なんだか肩透かしを食らったようになって、ローレンツは前のめりになっていた身体を椅子の背もたれに預けた。全てが莫迦莫迦しい。張り詰めていた何かが抜け落ちたような気持ちだ。
フーゴも忍び笑いを漏らしている。
「そうならそうと先に言ってくれよ……」
「言う機会がなかなか掴めなかったんで」
てへへと笑われるとシノブを怒る気も何処かへ失せてしまう。
「ま、そういうことならしょうがないな。とびきり美味しくて腹に溜まる料理を頼む」
「はい、畏まりました!」
注文が通るとすぐに、タイショーが手馴れた仕草で鶏肉を切り始めた。ハンスは丼を用意している。こういう呼吸で仕事ができるというのは、大したものだ。
「ハンス」
「なんだい、じゃない、なんですか?」
「お前、いい店を見つけたな」
口調は努めて冗談めかしているが、言葉はローレンツの本心だ。
「……どうしたのさ、急に」
「急にも何もないさ。親が息子の働き振りを見て店を褒めるなんて当たり前のことだろうが」
「まぁ、そりゃ当たり前のことだろうけど」
当たり前のことをせずにしてきた親子、いや、家族だった。
フーゴもハンスも、勝手に大きくなって勝手に大人になったという気がする。勝手に大きくなったのだから、勝手に仕事を選ぶのも本人の自由のはずだ。
くつくつと鍋からいい匂いが立ち上りはじめた。タイショーは煮込んだ鶏肉を卵で手早くとじていく。音と香りとが仕事疲れのローレンツの胃袋を刺激する。
「シノブちゃん、今日のはなんて料理なんだい?」
「今日のメニューは親子丼です。鶏が親で、子が卵ですね」
「へぇ、オヤコドンね」
タイショーの口元には気持ちのいい笑みが浮かんでいる。
粋な心配りと言うわけだ。
運ばれてきたオヤコドンを木匙で掬い、頬張った。
まだ少し半熟の玉子が米にとろりと絡む。鶏肉と卵の相性が、実にいい。
なるほど、確かにこれは親子だ。
出汁の染みた米飯もまた、良い。
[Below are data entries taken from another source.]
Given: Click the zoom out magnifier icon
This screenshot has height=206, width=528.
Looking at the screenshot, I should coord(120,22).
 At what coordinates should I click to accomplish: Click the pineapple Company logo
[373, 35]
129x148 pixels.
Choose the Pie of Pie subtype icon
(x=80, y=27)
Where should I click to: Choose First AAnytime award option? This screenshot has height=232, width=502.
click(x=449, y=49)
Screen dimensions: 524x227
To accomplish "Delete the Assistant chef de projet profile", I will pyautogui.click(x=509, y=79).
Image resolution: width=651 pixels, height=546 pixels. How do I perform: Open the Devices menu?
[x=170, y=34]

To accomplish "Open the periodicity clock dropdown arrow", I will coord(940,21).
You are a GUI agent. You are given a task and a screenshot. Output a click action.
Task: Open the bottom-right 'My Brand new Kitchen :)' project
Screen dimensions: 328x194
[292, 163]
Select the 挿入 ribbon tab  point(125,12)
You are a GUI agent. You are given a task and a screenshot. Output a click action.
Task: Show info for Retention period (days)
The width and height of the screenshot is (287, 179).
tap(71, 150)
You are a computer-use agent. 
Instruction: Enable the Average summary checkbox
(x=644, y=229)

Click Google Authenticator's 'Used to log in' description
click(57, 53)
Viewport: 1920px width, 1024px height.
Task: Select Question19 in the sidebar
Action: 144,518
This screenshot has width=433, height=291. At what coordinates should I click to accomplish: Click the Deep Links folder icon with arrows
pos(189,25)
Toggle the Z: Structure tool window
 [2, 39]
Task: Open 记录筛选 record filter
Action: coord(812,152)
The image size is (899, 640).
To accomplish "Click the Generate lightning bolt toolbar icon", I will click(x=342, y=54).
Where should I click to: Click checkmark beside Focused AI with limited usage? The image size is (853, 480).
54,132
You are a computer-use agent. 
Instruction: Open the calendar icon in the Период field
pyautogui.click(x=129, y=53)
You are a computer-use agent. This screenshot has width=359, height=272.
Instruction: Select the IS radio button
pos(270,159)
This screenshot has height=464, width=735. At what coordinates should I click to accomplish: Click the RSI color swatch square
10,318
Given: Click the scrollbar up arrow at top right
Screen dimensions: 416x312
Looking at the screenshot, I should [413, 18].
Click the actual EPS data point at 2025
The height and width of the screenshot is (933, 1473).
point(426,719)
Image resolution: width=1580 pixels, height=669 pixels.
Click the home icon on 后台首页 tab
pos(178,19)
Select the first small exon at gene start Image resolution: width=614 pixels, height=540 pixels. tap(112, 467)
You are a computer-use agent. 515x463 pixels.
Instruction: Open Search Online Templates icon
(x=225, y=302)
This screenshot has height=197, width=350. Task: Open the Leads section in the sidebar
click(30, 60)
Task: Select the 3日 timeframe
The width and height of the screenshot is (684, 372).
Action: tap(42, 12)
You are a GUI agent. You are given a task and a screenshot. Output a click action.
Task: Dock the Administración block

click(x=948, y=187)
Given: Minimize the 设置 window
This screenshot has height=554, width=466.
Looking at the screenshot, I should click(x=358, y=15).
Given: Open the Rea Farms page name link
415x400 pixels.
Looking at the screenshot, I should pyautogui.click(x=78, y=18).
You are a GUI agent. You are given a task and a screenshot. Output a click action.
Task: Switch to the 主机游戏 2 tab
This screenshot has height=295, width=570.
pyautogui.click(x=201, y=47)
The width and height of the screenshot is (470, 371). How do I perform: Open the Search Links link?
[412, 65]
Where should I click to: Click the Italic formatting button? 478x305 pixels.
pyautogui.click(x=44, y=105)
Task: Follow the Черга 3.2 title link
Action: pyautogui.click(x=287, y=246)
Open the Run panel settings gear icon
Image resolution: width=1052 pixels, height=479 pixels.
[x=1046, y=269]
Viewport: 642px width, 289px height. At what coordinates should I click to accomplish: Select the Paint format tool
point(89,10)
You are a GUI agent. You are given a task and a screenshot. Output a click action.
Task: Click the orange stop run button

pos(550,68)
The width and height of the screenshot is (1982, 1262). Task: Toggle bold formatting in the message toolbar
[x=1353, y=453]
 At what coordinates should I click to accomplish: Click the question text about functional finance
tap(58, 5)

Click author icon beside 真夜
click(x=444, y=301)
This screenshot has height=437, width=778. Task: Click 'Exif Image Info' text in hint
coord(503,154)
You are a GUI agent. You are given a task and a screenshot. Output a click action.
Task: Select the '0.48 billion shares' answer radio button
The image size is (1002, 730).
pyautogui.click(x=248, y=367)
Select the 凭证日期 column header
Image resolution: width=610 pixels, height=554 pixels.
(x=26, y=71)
玉子がふわふわとろとろとしているのはそれだけでは頼りないが、米と一緒に口に含むと良い塩梅になる。
こういう食べ方もあるというのを、ローレンツははじめて知った。
遍歴職人として諸国を旅していると、古都で暮らし続けるよりもずっと多くの事を知っているつもりになる。これはこうなるだろう、あれはそうなるに違いない。物を知ったつもりになると、決めつけることが自然と多くなる。
そんなものは思い込みだと、若い頃の自分なら嗤っていたのではないか。
居酒屋で出てくる飯一つに驚いているのだ。世界は広い。
木匙で米を掻き込んでいると、何だかいろいろなことがどうでも良くなってきた。美味い飯を食うと、幸せな気持ちが湧きあがってくる。
フーゴがどういう職人になろうが、ハンスが料理人になろうが、それは本人たちの決めることだ。
自分自身、十二の時に家を飛び出して遍歴硝子職人になったのではなかったか。比べてみると、今の息子たちの方がよほどしっかり将来の事を見据えて働いている。
「タイショー、お代わりを貰えるかな」
「はい、できますよ」
丼の底に残った飯粒を集めて木匙へ口に放り込みながら、鶏と卵の親子を想う。
少し変則的だが久しぶりの親子揃っての夕食は、ふんわりと優しい味がした。